Records to use –
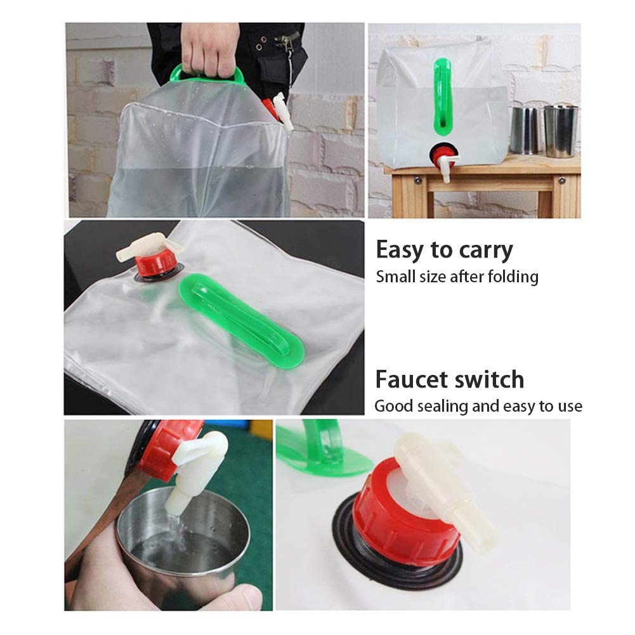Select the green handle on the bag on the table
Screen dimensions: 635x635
(x=442, y=95)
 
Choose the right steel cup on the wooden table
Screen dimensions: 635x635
(x=561, y=131)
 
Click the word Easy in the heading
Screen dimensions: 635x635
(x=399, y=251)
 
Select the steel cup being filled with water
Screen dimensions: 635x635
(x=184, y=539)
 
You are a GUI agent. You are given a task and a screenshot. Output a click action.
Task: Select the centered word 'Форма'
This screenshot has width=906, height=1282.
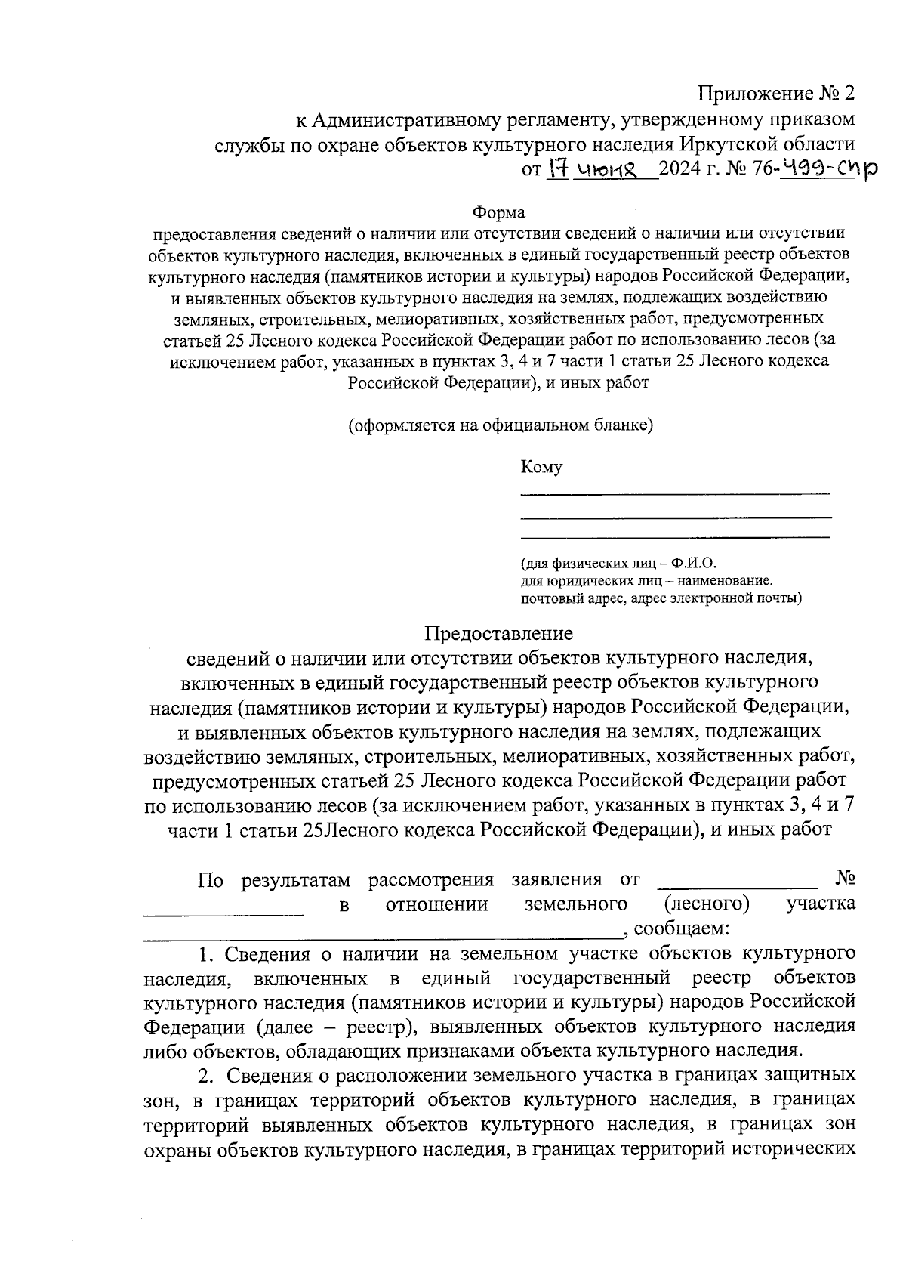pyautogui.click(x=498, y=212)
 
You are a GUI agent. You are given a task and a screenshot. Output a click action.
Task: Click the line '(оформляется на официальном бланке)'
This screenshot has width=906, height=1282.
pyautogui.click(x=500, y=425)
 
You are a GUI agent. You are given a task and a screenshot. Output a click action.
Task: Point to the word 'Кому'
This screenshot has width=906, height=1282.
pyautogui.click(x=541, y=467)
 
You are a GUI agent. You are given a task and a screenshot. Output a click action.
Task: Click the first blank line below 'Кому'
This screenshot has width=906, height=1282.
pyautogui.click(x=675, y=493)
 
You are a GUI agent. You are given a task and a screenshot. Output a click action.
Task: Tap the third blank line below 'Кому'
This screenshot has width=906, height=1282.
pyautogui.click(x=675, y=536)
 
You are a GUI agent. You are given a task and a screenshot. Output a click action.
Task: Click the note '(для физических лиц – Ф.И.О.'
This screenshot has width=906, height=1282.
pyautogui.click(x=618, y=564)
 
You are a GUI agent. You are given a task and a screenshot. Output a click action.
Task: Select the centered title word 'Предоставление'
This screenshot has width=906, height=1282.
pyautogui.click(x=498, y=633)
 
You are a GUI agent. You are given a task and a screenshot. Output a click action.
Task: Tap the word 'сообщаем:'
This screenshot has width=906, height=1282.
pyautogui.click(x=681, y=927)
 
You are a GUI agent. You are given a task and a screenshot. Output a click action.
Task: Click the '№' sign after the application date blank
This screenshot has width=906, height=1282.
pyautogui.click(x=846, y=879)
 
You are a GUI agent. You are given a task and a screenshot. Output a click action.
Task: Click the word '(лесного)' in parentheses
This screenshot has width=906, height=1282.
pyautogui.click(x=707, y=903)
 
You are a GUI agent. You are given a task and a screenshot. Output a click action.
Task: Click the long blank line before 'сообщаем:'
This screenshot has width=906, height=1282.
pyautogui.click(x=382, y=934)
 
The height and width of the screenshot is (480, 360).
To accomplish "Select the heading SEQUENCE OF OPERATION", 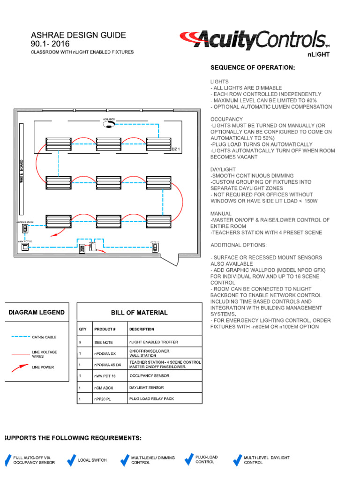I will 253,68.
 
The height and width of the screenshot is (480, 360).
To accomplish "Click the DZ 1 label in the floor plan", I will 176,149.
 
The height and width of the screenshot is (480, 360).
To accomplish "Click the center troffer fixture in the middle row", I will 109,181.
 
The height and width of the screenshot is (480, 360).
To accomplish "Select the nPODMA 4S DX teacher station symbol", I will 24,228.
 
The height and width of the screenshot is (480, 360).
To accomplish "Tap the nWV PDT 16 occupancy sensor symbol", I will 24,248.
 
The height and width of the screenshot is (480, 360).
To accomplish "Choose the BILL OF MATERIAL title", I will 139,313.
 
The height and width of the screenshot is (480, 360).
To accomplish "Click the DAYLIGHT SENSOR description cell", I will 146,388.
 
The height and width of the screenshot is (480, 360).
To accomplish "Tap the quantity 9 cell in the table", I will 80,342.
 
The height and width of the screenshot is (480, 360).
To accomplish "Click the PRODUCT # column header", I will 105,329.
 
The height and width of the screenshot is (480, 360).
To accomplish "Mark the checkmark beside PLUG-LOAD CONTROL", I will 188,460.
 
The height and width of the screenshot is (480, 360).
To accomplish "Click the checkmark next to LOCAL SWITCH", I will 71,460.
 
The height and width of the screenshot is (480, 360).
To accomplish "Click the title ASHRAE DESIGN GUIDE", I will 78,35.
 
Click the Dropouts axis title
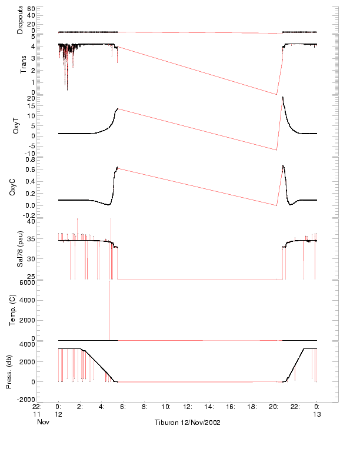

Directions for this task – Please gather every line in the items above that contains the word "Кому" and copy each one in full. Matches must have the same case.

In response –
Task: Point to the word 'Кому'
Task: Click the first blank line below 'Кому'
Task: Tap the third blank line below 'Кому'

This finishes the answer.